Subject: Re: [block IO crash] Re: 2.6.39-rc5-git2 boot crashs

Hey,

On Wed, May 04, 2011 at 11:40:33PM +0200, Thomas Gleixner wrote:
> Yeah, I tripped over that as well. And the new shiny extra
> CONFIG_CMPXCHG_DOUBLE misfeature Christoph nailed together is just
> ignoring it as well. It's just more useless #ifdef and CONFIG bloat.
>
> That whole this_cpu_* stuff seems to be designed by committee. A quick
> grep shows that max. 10% of the implemented macro hell is actually
> used. Can we get rid of all unused ones and bring them back when they
> are actually required?

What happened there was more of lack of design rather than too much
design. At first it were a few ops with only two variants -
preemption protected default one and __ prefixed unprotected one.
Then came the irqsafe ops and then the whole kinda exploded on itself
with all the different ops.

Cleaning up percpu accessors has been on my todo list for some time
now. The this_cpu_*() thing is still in its infancy and there aren't
many users and the existing ones are mostly in the core, so cleaning
things up should be relatively easy. Things which I've been
considering are...

1. Static and dynamic accessors.

We have two sets of percpu accessors. Originally, one set was for
static percpu variables and the other for dynamic ones. Since the
percpu allocator reimplementation, there's no distinction between
static and dynamic and the new this_cpu_*() functions don't
distinguish them. We need to unify the duplicate ones. There's
nothing much to decide about this. It just needs to be done.

2. this_cpu_*()

This one is more tricky. General cleanup aside...

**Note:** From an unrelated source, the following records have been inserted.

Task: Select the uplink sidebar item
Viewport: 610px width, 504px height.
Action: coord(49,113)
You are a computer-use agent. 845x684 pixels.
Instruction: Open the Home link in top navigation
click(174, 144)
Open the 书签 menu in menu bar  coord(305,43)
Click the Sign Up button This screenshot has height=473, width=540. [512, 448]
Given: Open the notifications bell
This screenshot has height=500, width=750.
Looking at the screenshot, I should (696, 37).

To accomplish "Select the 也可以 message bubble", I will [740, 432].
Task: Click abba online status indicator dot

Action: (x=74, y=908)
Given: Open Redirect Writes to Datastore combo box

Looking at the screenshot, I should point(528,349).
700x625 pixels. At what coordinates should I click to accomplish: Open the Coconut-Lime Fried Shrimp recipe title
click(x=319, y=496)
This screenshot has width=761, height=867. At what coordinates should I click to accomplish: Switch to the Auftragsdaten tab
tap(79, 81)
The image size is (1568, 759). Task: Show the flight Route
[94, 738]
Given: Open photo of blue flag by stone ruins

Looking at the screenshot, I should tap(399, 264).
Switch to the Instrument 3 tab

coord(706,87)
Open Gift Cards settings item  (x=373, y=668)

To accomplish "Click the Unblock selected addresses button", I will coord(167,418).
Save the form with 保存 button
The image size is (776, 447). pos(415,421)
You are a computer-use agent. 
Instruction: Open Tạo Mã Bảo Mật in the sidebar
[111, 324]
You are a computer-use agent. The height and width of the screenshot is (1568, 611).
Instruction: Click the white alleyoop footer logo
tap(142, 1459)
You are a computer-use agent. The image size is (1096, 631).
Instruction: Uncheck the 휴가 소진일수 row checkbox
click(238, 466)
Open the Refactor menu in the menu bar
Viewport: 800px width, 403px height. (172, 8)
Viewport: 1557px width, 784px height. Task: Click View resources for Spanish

this_cpu_*() ops currently come in three flavors and the naming
convention is rather confusing. __this_cpu for no protection,
this_cpu for preemtion disabled and irqsafe_cpu for irq protected.
IIUC it was intended to loosely match the naming convention of
spinlocks but I'm not sure whether that's beneficial in this case.

The biggest problem, as shown by this bug, is that it's error-prone.
Percpu ops as they currently stand don't have lockdep protection for
accessing contexts. There's nothing protecting percpu vars being
accessed from wrong contexts. I think adding lockdep protection
should be doable and should be done, but it would be much better if
it's safer by default.

The problem is aggravated by the fact that, on x86 where most of
developement and testing happens, there's no difference between
__this_cpu_*(), this_cpu_*() and irqsafe_cpu_*(). They're one and the
same, so testing coverage suffers. We can avoid this by adding a
debug option which forces the generic versions whether the arch ones
are there or not, but it does raise the question - do we really need
all these different confusing variants?

For x86, it doesn't matter. There are some corner cases with
cmpxchg_[double] but I don't think we would be in any trouble just
using the generic ones for them. The problem is with other archs
where local atomic ops haven't been or, for most load-store
architectures, can't be implemented. We might say "eh... screw them"
and let them use the generic ones but the problem is that this_cpu_*()
tend to be used in extremely hot paths where extra irq on/off's can
show up as significant overhead.

The thing that I want gone the most is the irqsafe_ variant. It would
be much nicer/safer if this_cpu_*() is atomic against everything. If
the caller is gonna take care of exclusion from the enclosing area
(this is a valid use case when there's a series of operations to be
done including but not limited to multiple this_cpu ops), it can use
__this_cpu_*() ones.

The reason to disable preemtion instead of IRQ is two-fold - First,
preemption can be disabled for longer period than IRQ. Second,
depending on CPU, toggling preemption is significantly cheaper than
toggling preemption. For this_cpu ops, the first one doesn't apply.
It's always very short, so the only thing that needs to be considered
is the overhead of toggling protection.

So, to avoid suffering performance penalty from this_cpu_*()
conversion, architectures can choose one of the followings.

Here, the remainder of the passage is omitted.